What to Eat and Drink
Parisians (and the French in general) know how to eat, and are known worldwide for their food. The city is filled with amazing restaurants, but eating in Paris doesn’t have to break the bank. Walk into any Supermarket and you can get fresh bread, some fruits and meat and cheese, and a bottle of wine (for less than 5 euros!) and picnic. I recommend the lawn in front of the Eiffel Tour. You can also pop into any corner Brasserie and order a Menu, which is a a couple of courses and a glass of wine for not too much.
Breakfast in France is all about the carbs – baguettes and jams, croissants and pain au chocolate. Don’t bother with a restaurant, but instead find your nearest bakery, and try some fresh pastry.
Coffee – most Parisian cafes serve espresso, but if you need a lighter coffee fix, you can order a cafe Americano or Allonge, which is espresso and water.
Some common brasserie menu items include:
- Oignon soup (Soup à L’oignon) – a traditional French soup, with sautéed onions, topped with bread and melted cheese. This soup is nearly impossible to eat without making a mess, but it’s worth it!
- Croque Monsieur – a fancy way of saying a ham and cheese sandwich, often open faced.
- Croque Madame – a Monsieur topped with a fried egg
- Steak tartare – if you’re squeamish, you’ll want to skip this one, but steak tartare is diced or minced raw-beef, mixed with spices and often topped with a raw egg yolk. While the texture is a bit odd for some, it’s a personal favourite.
- Steak frites (or sometimes Éntrecote) – steak and chips.
And you can’t forget what comes after, dessert and cheese! (Yes, cheese is eaten at the end of a meal, and you’ll usually see a cheese plate listed amongst the desserts)
- Macarons – These small bright cookies are found throughout the city. Pierre Herme or La Duree are the two most famous, and an absolute must-try!
- Cheese plate
- Crepes – thin, light ‘pancakes’ that are typically filled with fruit and sugar or sometimes Nutella.
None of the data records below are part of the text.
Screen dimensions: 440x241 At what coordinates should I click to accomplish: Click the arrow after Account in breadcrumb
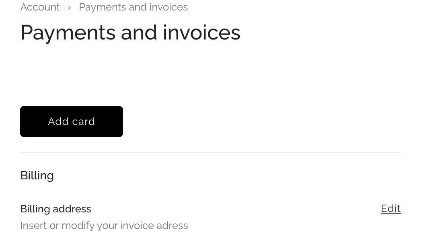click(x=70, y=8)
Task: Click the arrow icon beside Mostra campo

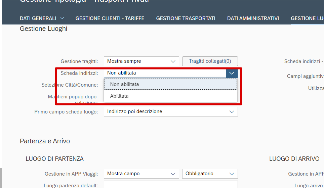Action: [173, 174]
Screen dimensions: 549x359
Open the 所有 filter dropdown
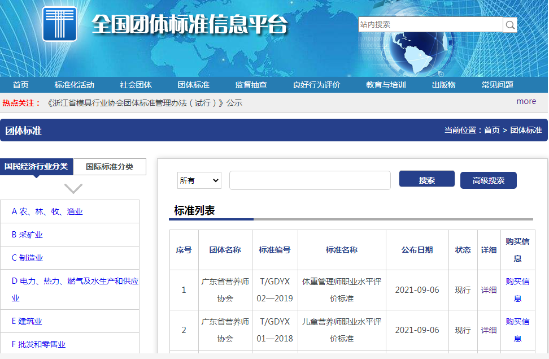point(199,179)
- Creme Brûlée – a traditional French dessert, that’s a creamy pudding topped with sugar and then torched. The top will be warm and crunchy and the inside cool and creamy.
And of course, don’t forget a glass of wine. You’ll find incredibly inexpensive wines that are great in most restaurants and in grocery stores. I tend to stick with the house wines, but most will have long wine lists if you’re looking for something specific.
What to See and Do
If You’re Into Art
- The Louvre – the most famous museum in the world, home to the Mona Lisa.
- Musée d’Orsay – Famous for its collections of impression art, it includes well-known artists such Monet, Degas,, Cézanne, and Van Gogh.
- Rodin – dedicated to works of its namesakes, you’ll find sculptures galore here.
- Place du Tertre – this is a square in Montmartre, near Sacré-Cœur and it’s always teeming with artists, painting and selling their wares.
If You’re Into History
- Champs-Élysées – the main boulevard that leads up to the Arc de Triomphe is lined with designer stores.
- Le Marais – a very funky neighbourhood that you cannot miss, filled with bars and restaurants, but also boutiques of all sorts
- Galleries LaFayette – the department store spans seven stories and is filled with everything you can imagine. Head up to the rooftop for more great views of Paris, and a glass of wine in the summer.
If You Want to See the Sights
- Eiffel Tower – Built for the 1889 World Fair, this now famous landmark was originally considered an eyesore and is one of the most recognisable structures across the world. Take the elevator to the top for amazing views, and if you’ve got a spare 200 euros, you can eat at Jules Verne, the restaurant located within.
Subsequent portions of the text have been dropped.